In a Safe, Healthy New Year…

The Start of the Year Offers the Ideal Chance to Set Our Mind On the Present…
Back to school in-person? Remote? Hybrid? Staff and students missing, out sick due to the latest COVID variant. The frenzy of our one week back after winter break may have struck your household like a polar plunge into freezing cold water. Whereas the holiday season may have been renewing and connecting, stepping back into the fray feels like a shocking jolt. But our mindset in beginning this new year matters greatly. How we perceive our now and intend our coming weeks and months will help determine our experience.
Though our educational and health care systems are stressed right now (I realize this might be an understatement), if you are reading this, it’s likely you are safe (and if you are sick right now, check out this article on Parenting and Dealing with Illness. Our hearts go out to you as you focus on getting better!). You may even be perfectly healthy. You may be protected from serious illness by the vaccine and your family members may be protected as well.
A fundamental teaching in Aikido is focusing on all of the areas, spaces and parts of life that are healthy and safe. Where focus goes, energy grows. The Aikido master teaches that if a sword is pointed at you, there’s only one small centimeter of the point of the sword that poses danger. If you focus on moving into the spaces that are safe, you remain safe. How can we focus on how we are healthy and safe right now? How can we move toward greater safety by focusing our where we are healthy and safe?
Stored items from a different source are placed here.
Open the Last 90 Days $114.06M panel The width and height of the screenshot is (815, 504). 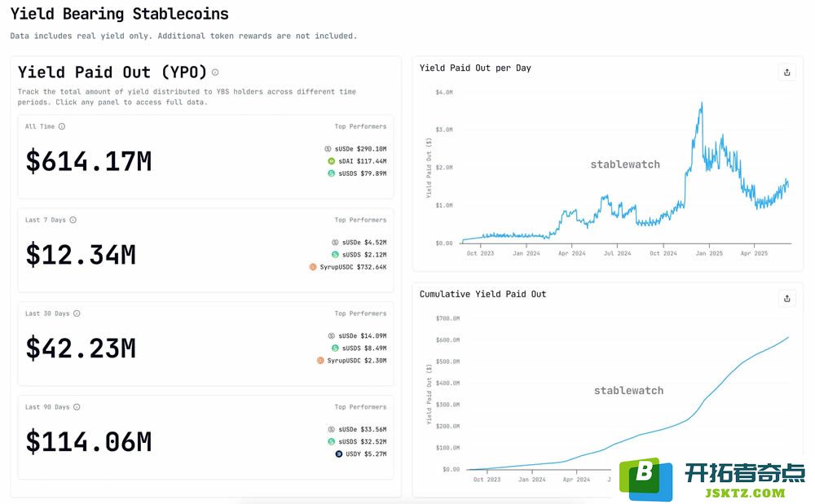point(205,437)
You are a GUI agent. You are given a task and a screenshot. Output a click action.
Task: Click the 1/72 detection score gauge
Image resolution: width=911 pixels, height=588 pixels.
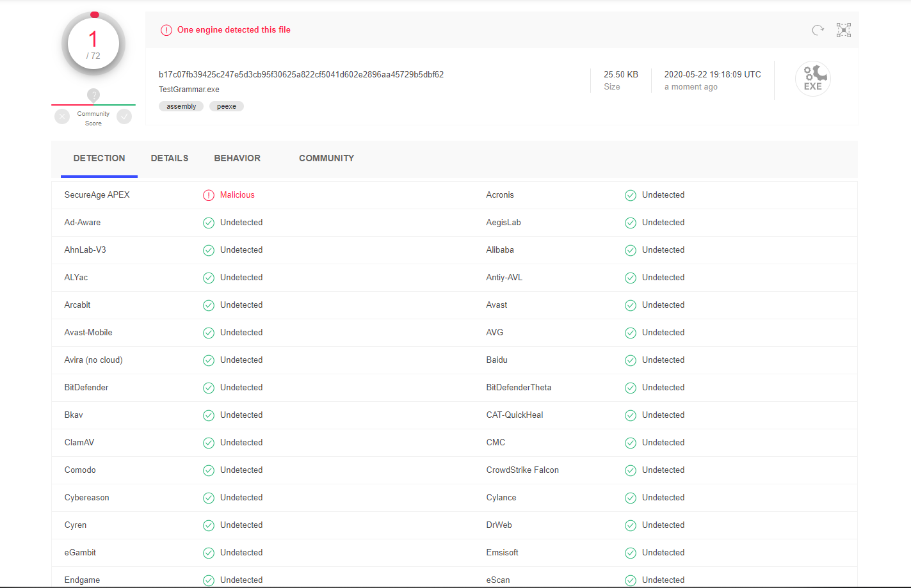point(93,44)
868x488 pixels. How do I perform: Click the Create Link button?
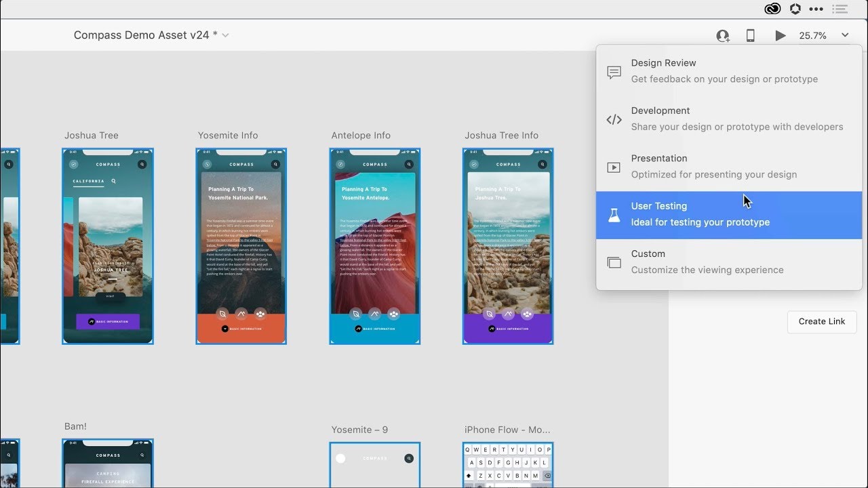pos(821,321)
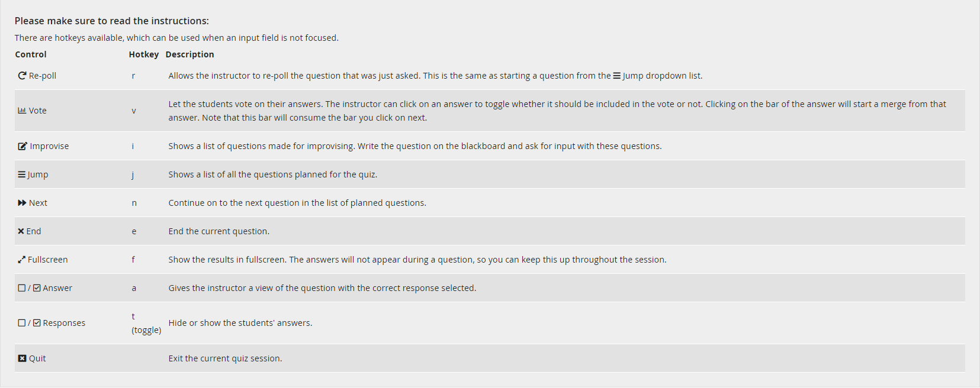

We are not even close to being in the same place as last year. We have learned so very much. How can we begin our year with the mindsets that will help us in continuing to learn and grow? Where do we find wisdom? How can we pursue those sources of wisdom to help us remain in a place of reflective choice-making?
With those thoughts in mind, we are sharing some helpful articles that might assist you in focusing on your health and safety to thrive as we enter this new year of opportunities.
Routine Reboot
Routines add to a sense of safety and stability for ourselves and our children. Yet we don’t have to micromanage the process when there are ways to help each family member take responsibility for the key roles they play. Rebooting the routine in January just makes sense when the harsher weather adds to our time and tasks as we wrestle with winter clothing. Gather with your family to talk through and make a plan that works for all. Learn more…
Feelings Ritual
In the roller coaster ride of the past few years, one more lesson we’ve learned is that we have to share our feelings in family life if we are to manage them, support one another and remain intimately connected. Those daily connections can make all the difference in making your family a respite from storms that may exist just beyond your home’s threshold. How can you create a ritual of sharing feelings whether positive or challenging each day? Here are ideas…
Daily Feelings Temperature Checks
Family Investments in Wellness
We can create regular opportunities to invest in our families’ mental wellness by creating flow opportunities, or chances to dive into play, joy or wonder together in which you lose track of time. Those nourishing moments will heal you now together and will create more positive well-being outcomes for the future. Learn more!
Cultivating Family Flow in the New Year
Hoping and Dreaming in our Roles as Parents
How can we take some time out in the start of the year to ask what our hopes and dreams are for our children? And when we ask that, then we also need to ask what we intend to do – even in small ways – to work toward those hopes and dreams. Learning about how to support children and teen’s social and emotional development may just be part of your intention. Here’s more…
Hoping and Dreaming for a Brand New Year
Strategies for Anxiety
And when anxiety arises, and we know it will, we have options that will help us feel better. Work on those as a family so that your coping strategies are at the ready. If you do, you won’t worry yourself about hurting others in a moment of fear or anger because you have a plan in place and you’ve practiced your plan. You’ll be ready and all will remain safe. In addition, you’ll be teaching invaluable self-management skills to your children. Here are our best tools to help you with this!
Body Check Five; A Tool for Lowering Anxiety
Big Worries, Small Experiments
May this new year bring newfound health, safety, peace of mind, and thriving for you and your family.